→ Task instructions
Copy out the lines below word for word, leaving out the pictures.

→ Raw data
*** Block opens ***

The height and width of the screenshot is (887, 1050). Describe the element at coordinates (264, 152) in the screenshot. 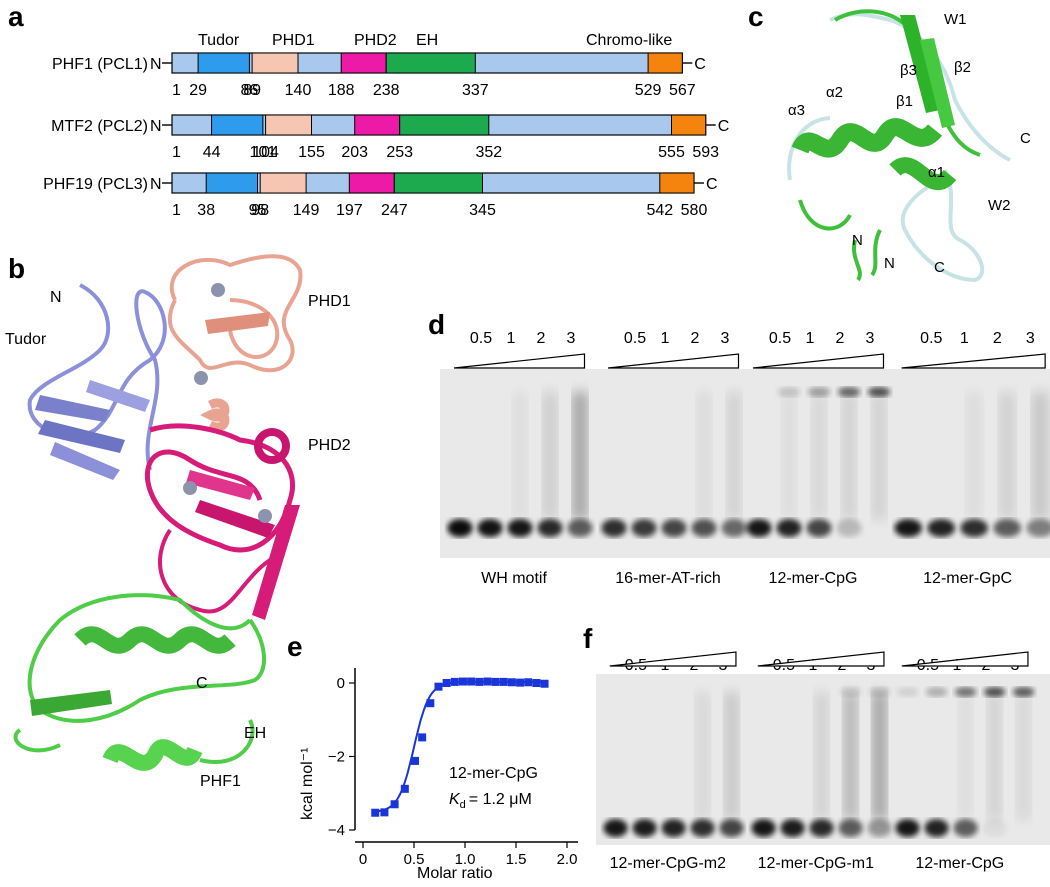

I see `residue-tick: 101` at that location.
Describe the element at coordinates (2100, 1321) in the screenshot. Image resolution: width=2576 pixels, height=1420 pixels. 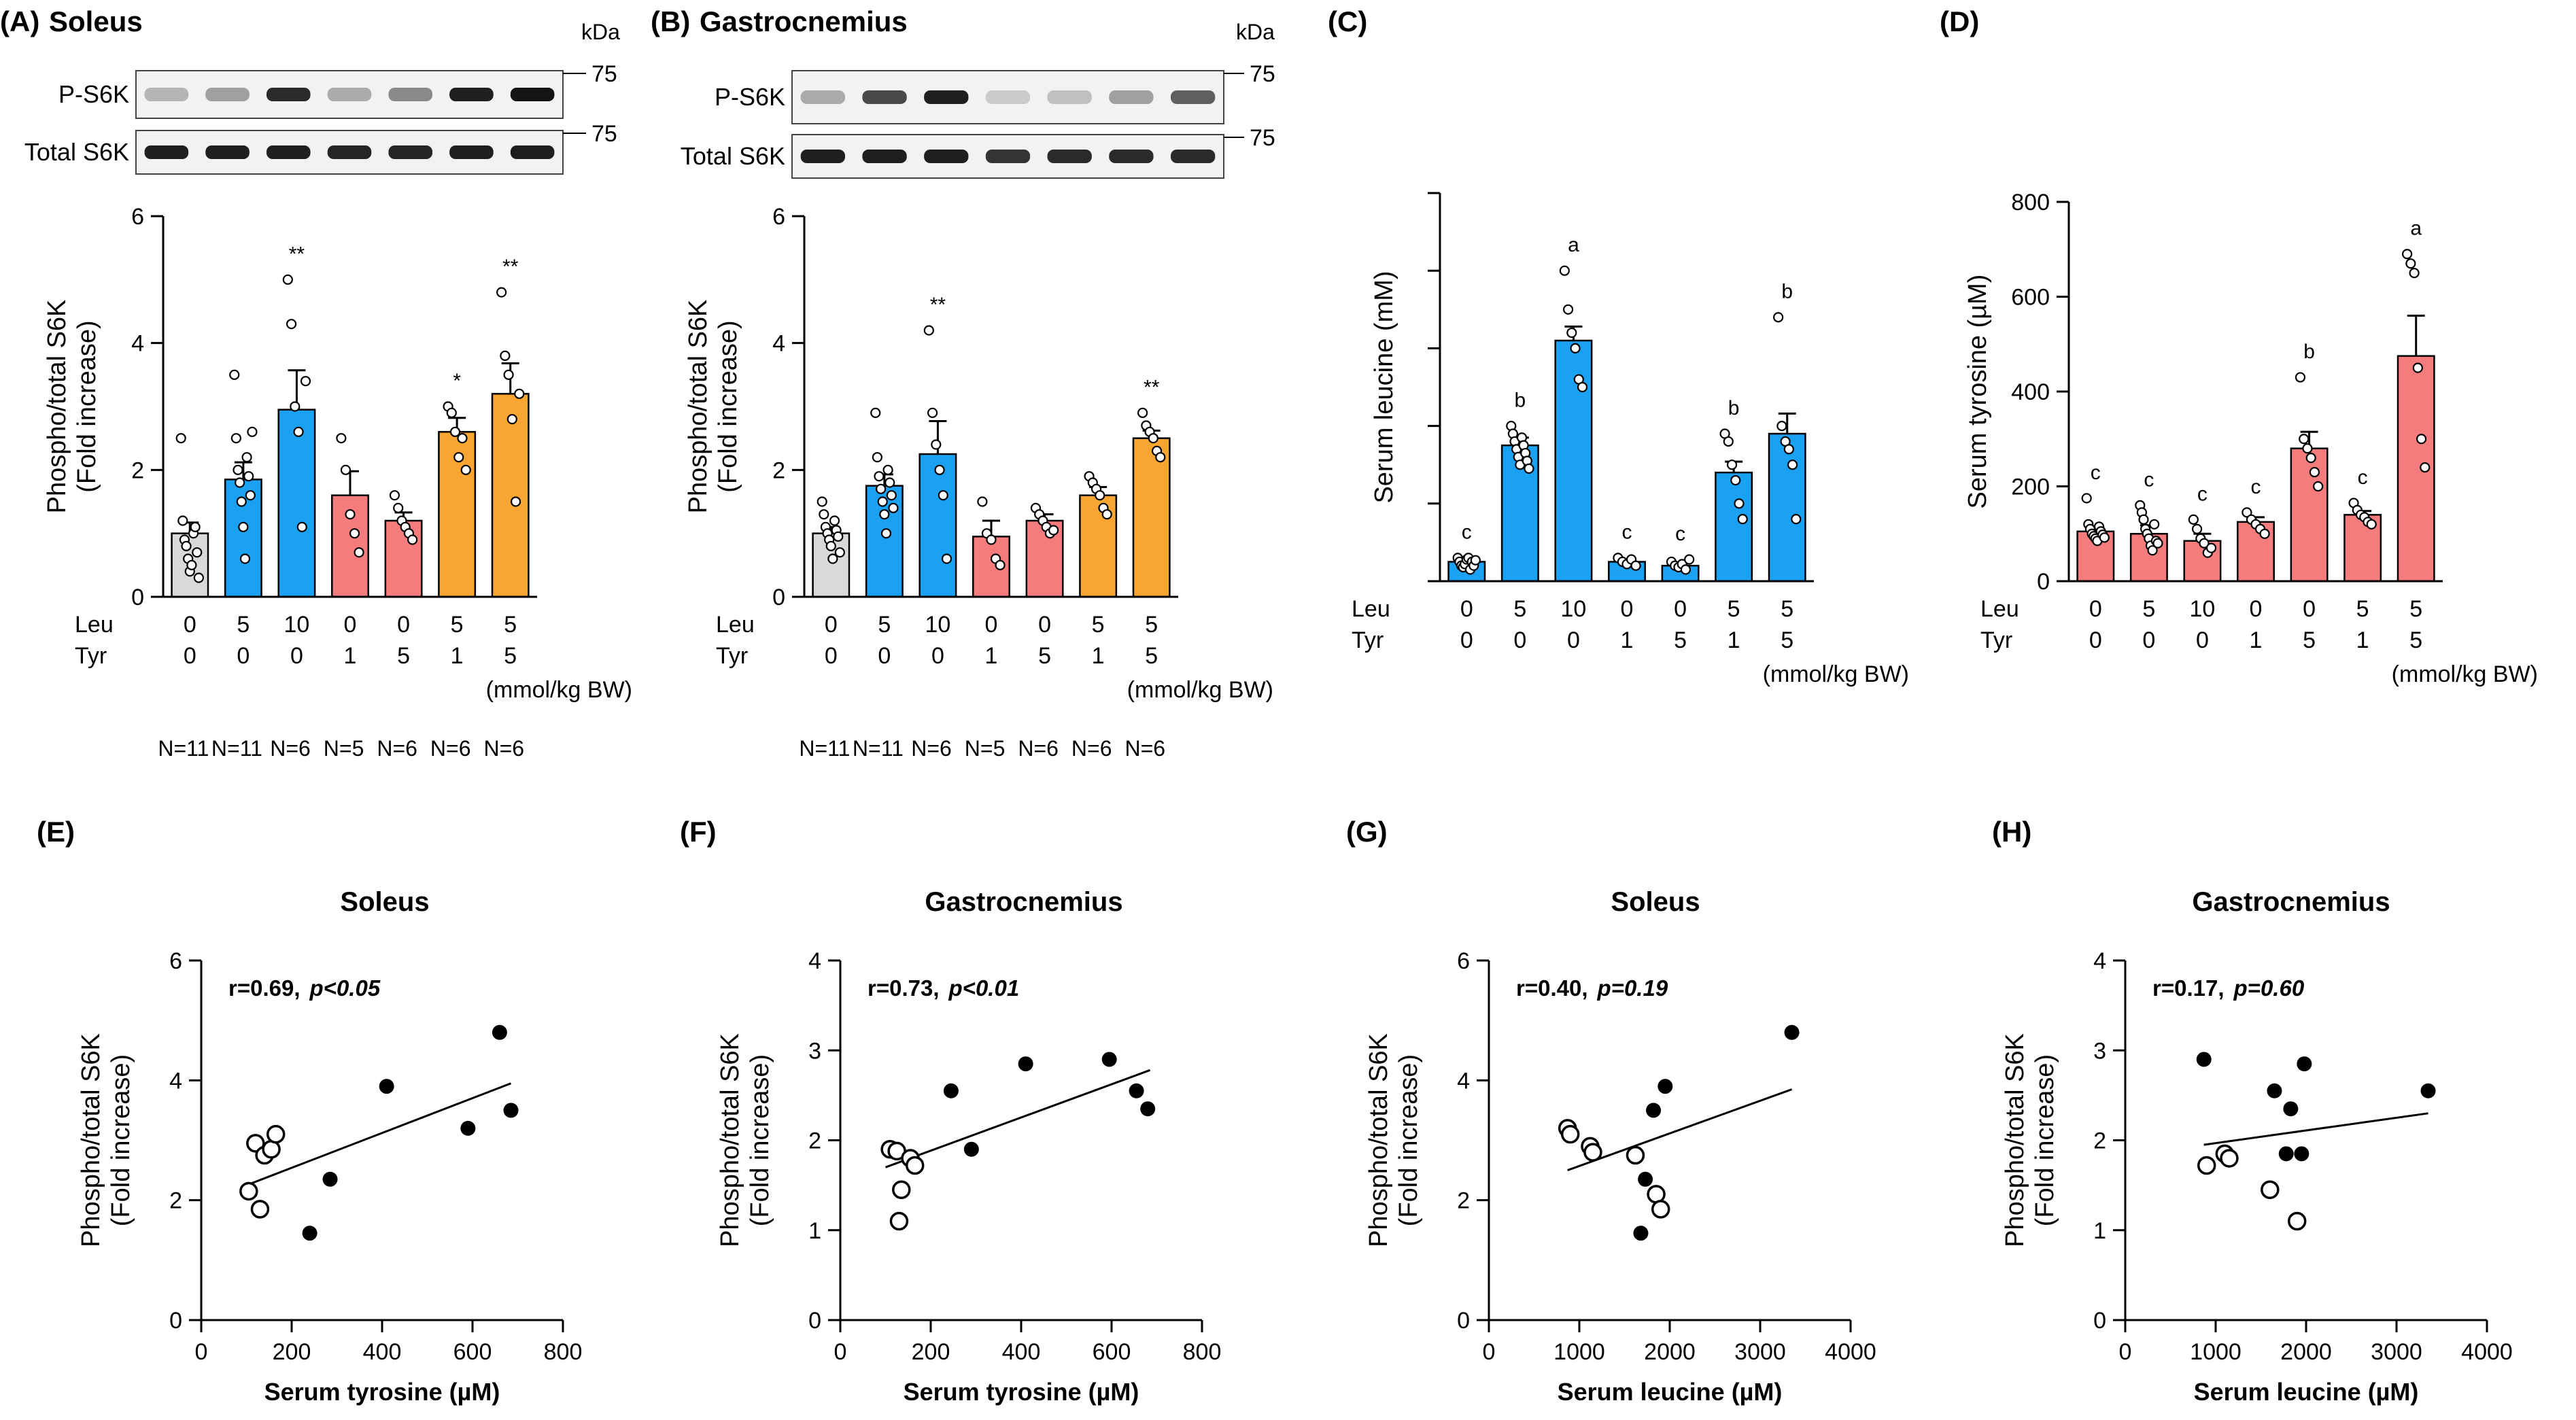
I see `y-tick-label: 0` at that location.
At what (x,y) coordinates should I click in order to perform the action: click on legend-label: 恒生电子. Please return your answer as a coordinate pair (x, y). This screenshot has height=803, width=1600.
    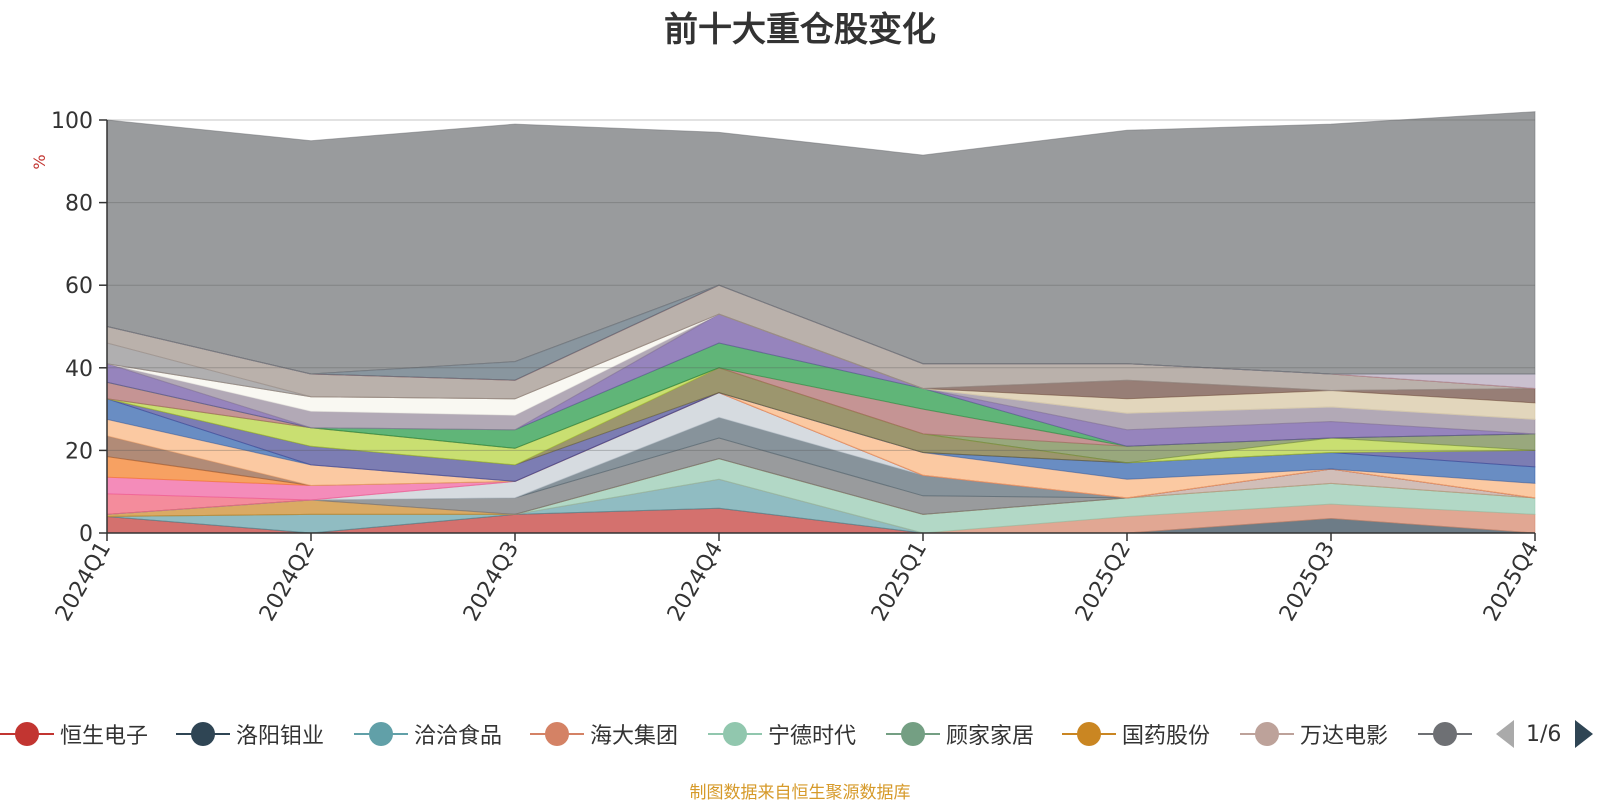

*** Block closes ***

→ Task result
The height and width of the screenshot is (887, 1050). Describe the element at coordinates (264, 152) in the screenshot. 

I see `residue-tick: 101` at that location.
Describe the element at coordinates (2100, 1321) in the screenshot. Image resolution: width=2576 pixels, height=1420 pixels. 
I see `y-tick-label: 0` at that location.
At what (x,y) coordinates should I click in order to perform the action: click on legend-label: 恒生电子. Please return your answer as a coordinate pair (x, y). This screenshot has height=803, width=1600.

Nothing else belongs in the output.